Das Wichtigste auf einen Blick:
- Äußere & mittlere Kleidungsschicht in einer Jacke
- Außen Hardshell, innen Fleece, Thermo oder Daune
- Jacken können auch einzeln getragen werden
- Äußere & innere Jacke per Reißverschluss verbunden
- Teils Kombinationen mit anderen Modellen möglich
Das Drei-Schichten-Prinzip ist seit Langem bei Outdoor-Fans etabliert. Dabei kombiniert man mehrere Funktionskleidungsstücke geschickt, um optimal bei widrigen Wetterverhältnissen geschützt zu sein. Als erste Schicht dient Funktionsunterwäsche, die zweite Schicht besteht aus einem wärmenden Fleece oder einer Thermojacke, während die dritte, äußere Schicht eine Hardshell ist. Immer mehr Marken bieten auch Doppeljacken beziehungsweise 3-in-1-Jacken an. Diese bestehen aus einer warmen und einer wasserdichten Schicht, die sich per Reißverschluss miteinander verbinden lassen. Beide Schichten sind sowohl einzeln als auch kombiniert tragbar. So ergeben sich insgesamt drei verschiedene Tragemöglichkeiten für die Doppeljacke.

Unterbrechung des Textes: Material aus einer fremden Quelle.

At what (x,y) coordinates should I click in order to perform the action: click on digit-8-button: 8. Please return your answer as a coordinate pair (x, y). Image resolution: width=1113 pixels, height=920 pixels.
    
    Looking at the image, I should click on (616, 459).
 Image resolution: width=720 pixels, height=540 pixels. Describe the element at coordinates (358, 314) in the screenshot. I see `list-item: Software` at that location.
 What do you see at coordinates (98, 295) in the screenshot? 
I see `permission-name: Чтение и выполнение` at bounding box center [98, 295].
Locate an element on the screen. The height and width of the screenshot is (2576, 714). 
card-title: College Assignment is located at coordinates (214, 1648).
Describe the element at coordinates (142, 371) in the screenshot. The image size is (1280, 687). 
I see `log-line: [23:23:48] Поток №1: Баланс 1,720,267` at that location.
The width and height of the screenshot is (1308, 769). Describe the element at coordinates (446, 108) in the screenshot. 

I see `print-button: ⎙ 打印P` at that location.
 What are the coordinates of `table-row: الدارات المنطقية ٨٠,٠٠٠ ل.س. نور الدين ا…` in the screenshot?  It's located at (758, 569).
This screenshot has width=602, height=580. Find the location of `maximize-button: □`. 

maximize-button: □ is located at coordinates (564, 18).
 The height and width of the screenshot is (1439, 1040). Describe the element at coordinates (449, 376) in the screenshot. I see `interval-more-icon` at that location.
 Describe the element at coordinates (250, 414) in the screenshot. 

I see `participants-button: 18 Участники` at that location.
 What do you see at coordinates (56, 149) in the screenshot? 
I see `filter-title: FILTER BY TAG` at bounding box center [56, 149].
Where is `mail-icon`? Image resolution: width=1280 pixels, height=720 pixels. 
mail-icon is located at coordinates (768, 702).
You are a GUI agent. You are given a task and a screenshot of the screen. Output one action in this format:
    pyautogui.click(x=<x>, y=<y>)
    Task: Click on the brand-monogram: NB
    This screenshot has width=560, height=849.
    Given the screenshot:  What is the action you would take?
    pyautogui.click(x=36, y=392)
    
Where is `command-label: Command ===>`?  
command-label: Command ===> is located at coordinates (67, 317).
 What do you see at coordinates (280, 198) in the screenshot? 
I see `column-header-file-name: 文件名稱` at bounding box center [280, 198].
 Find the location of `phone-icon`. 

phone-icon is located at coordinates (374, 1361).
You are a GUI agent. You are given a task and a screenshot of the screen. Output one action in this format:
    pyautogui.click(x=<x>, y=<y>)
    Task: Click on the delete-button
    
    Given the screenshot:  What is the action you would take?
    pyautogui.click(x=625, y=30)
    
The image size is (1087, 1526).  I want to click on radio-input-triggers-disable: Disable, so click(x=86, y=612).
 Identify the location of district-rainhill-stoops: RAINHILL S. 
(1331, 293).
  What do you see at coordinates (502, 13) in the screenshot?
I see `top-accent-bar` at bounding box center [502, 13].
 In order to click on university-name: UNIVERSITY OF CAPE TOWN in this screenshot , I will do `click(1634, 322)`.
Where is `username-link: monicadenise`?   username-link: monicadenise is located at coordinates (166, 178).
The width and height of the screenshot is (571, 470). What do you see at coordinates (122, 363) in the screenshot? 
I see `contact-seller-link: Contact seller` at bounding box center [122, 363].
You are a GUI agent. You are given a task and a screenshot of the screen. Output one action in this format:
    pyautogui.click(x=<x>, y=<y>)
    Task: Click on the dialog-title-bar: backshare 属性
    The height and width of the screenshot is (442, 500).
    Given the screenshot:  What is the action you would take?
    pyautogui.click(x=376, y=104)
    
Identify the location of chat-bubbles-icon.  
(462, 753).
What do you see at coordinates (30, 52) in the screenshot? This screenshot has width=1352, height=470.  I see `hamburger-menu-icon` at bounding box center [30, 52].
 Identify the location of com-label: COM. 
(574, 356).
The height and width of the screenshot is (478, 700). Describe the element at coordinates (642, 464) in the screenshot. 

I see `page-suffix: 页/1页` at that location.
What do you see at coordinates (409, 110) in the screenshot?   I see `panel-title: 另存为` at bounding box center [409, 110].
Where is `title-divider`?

Welche Eigenschaften zeichnen 3-in-1-Jacken besonders aus?
Doppeljacken bieten zahlreiche
Vorteile. So punkten sie häufig mit einem
günstigeren Preis-Leistungs-Verhältnis im Vergleich zu zwei separat gekauften Jacken, ohne dabei an Funktionalität einzubüßen. Zudem deckt man mit einer 3-in-1-Jacke gleich drei Einsatzbereiche ab. Die innere Schicht kann allein getragen werden und fungiert als atmungsaktive, weiche und flexible
Übergangsjacke oder als wärmende Lage im Zwiebelschalenprinzip. Die äußere Schicht lässt sich bei warmem Wetter auch solo verwenden oder in Kombination mit der wärmenden Schicht bei schlechtem Wetter und niedrigen Temperaturen. Da sowohl die Innen- als auch die Außenschicht sowie die Funktionsunterwäsche
atmungsaktiv sind, bleibt das Klima zwischen Körper und Kleidung auch bei anstrengender Aktivität trocken. Zusammengefasst lässt sich sagen: Bei warmem Wetter ohne oder mit leichtem Niederschlag von Frühjahr bis Herbst genügt die innere Schicht. Bei milden Temperaturen mit starkem Regen und Wind reicht die äußere Hardshell als Schutz. Und ist es kalt und nass zugleich, werden beide Jacken per Reißverschluss verbunden und zusammen getragen.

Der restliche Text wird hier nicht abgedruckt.